Selection of my research

Jet shifts in latitude are modulated by growth of storms

The positions of the midlatitude jet, averaged over the North Atlantic sector, can be categorised into three main clusters, referred to as the South, Middle and North jet regimes. Using reanalysis data (global observations stitched together by the ECMWF model) we found that these jet regimes are highly correlated with features of eddy lifecycles, including their growth rate, vertical tilt, horizontal tilt and shape. We found that the preferred regime cycling from S to M to N to S, is often related to the explosive cyclone growth upstream of the jet fluctuations.

description here
description here

The response of storm tracks to temperature changes can be large even when their growth rate remains largely unchanged (multilayer dry global circulation model, PUMA)

It has been noted in observational studies that on seasonal and longer timescales, storminess is very sensitive, even though its growth rate (related to the temperature gradients) is not. To investigate this seemingly counterintuitive phenomenon, we used the steady state of the nonlinear oscillator model discussed below and in (Ambaum and Novak 2014). According to this pen-paper model, the growth rate is maintained by the eddies, so any change to the its replenishing forcing will be counteracted by an increase in the eddy activity. Conversely, when eddy dissipation (e.g. friction) is modified, this will be counteracted by changes in the temperature gradients and thus the eddy growth rate (evidently the storms may be more explosive, but their time-mean intensity is largely unchanged due to their fasted dissipation. This highlights the difference between mean weather and extreme weather changes). This hypothesis was confirmed in a dry global circulation model, which was run with multiple times with constant external parameters until its statistical steady state (model is run for decades until the circulation equilibrates) was reached. This experiment also showed some secondary importance of barotropic processes (linked to the decay of eddies) for this balance, which need to be considered in more comprehensive models.

A model with no vertical structure can reproduce observed nonlinear suppressions in winter storminess (modelling using a one-layer barotropic model)

### [Problem set]
(1) In the research summary, what is the preferred jet regime cycling from S to M to N to S often related to?
(2) List every feature of eddy lifecycles that the research summary says the jet regimes are highly correlated with.

### [Data excerpt]
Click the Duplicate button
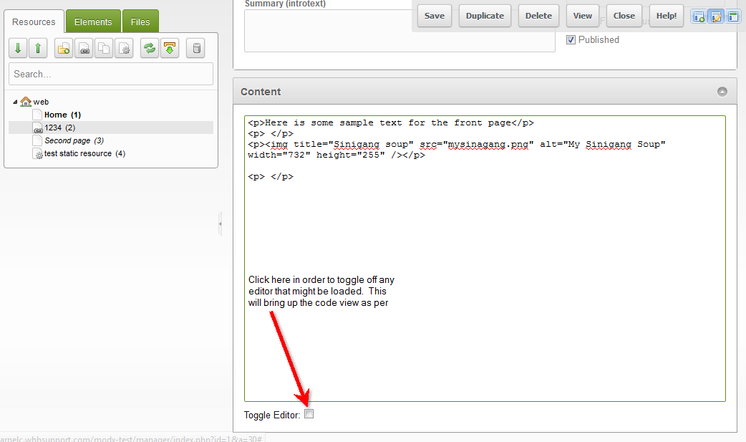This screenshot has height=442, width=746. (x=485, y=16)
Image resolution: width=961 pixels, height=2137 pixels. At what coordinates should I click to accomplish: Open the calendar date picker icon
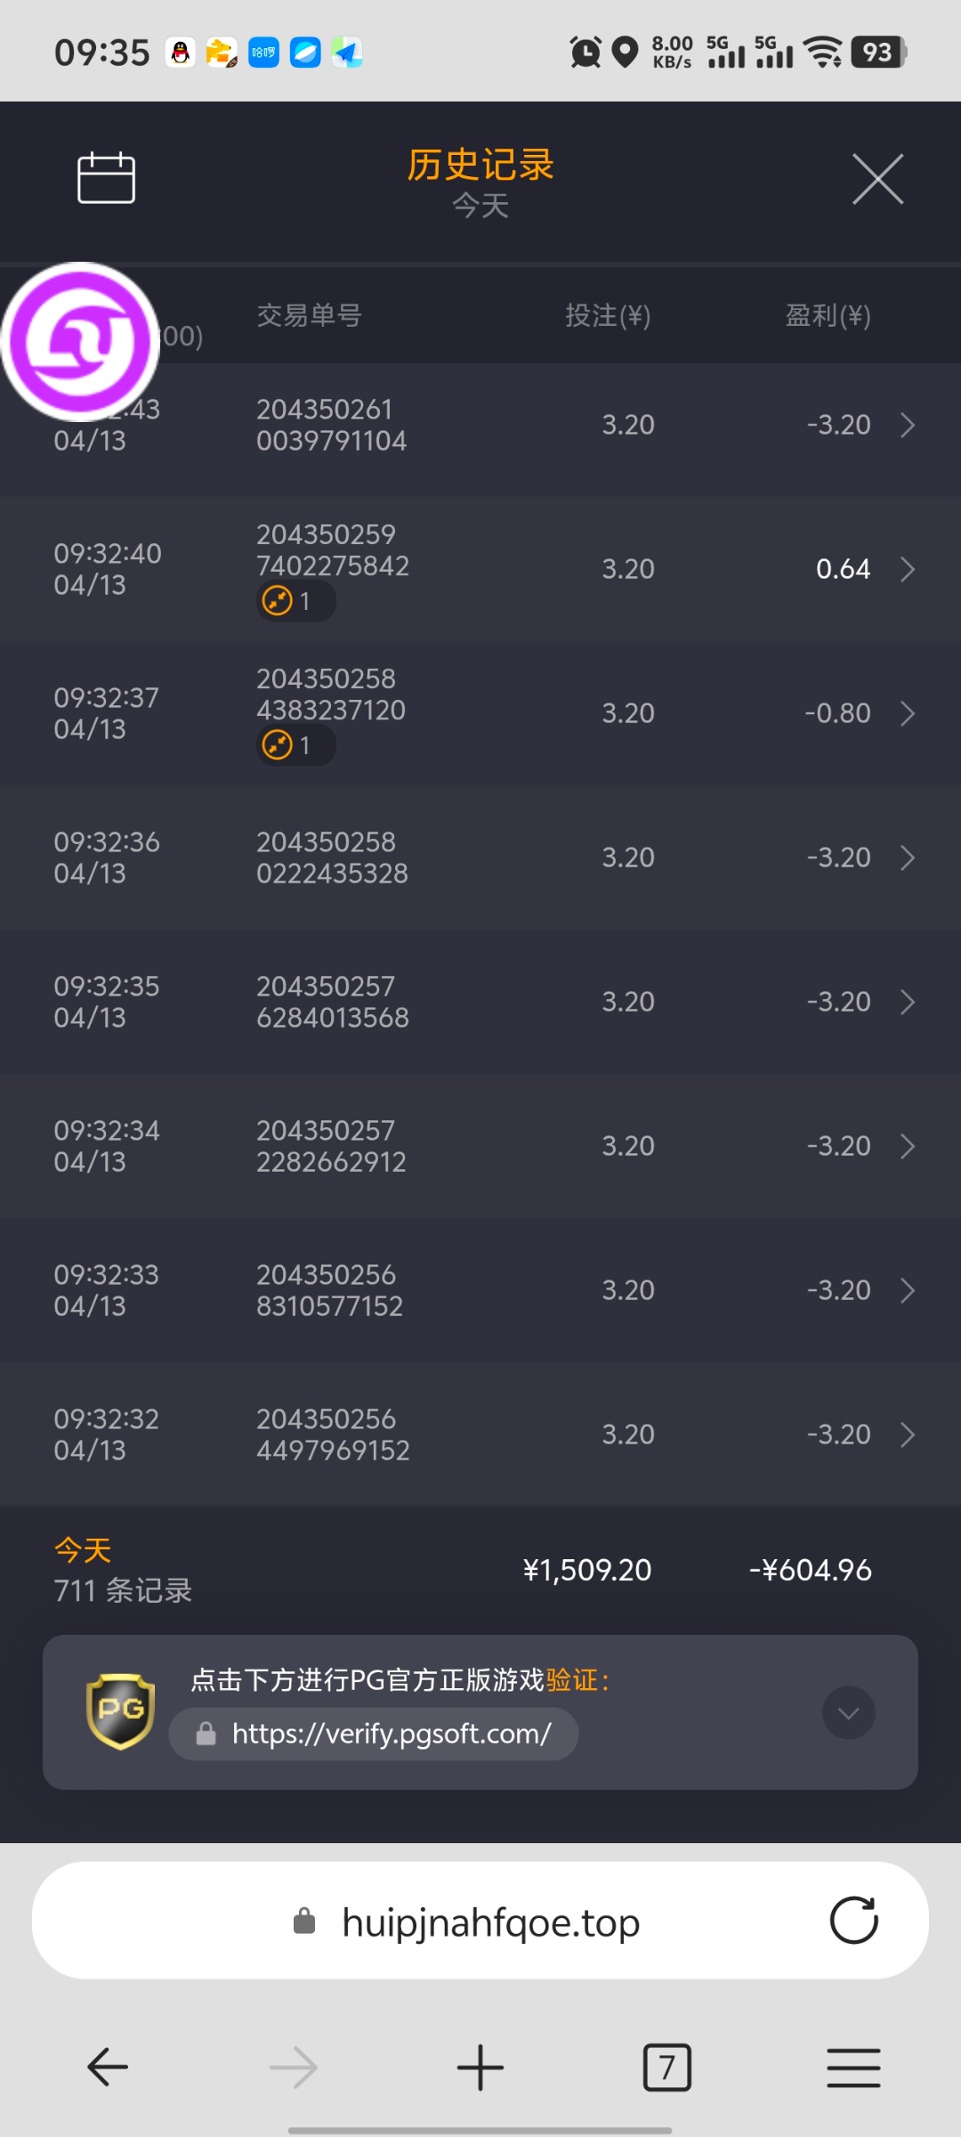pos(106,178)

### [Answers to the tasks]
(1) It is often related to explosive cyclone growth upstream of the jet fluctuations.

(2) Growth rate, vertical tilt, horizontal tilt, shape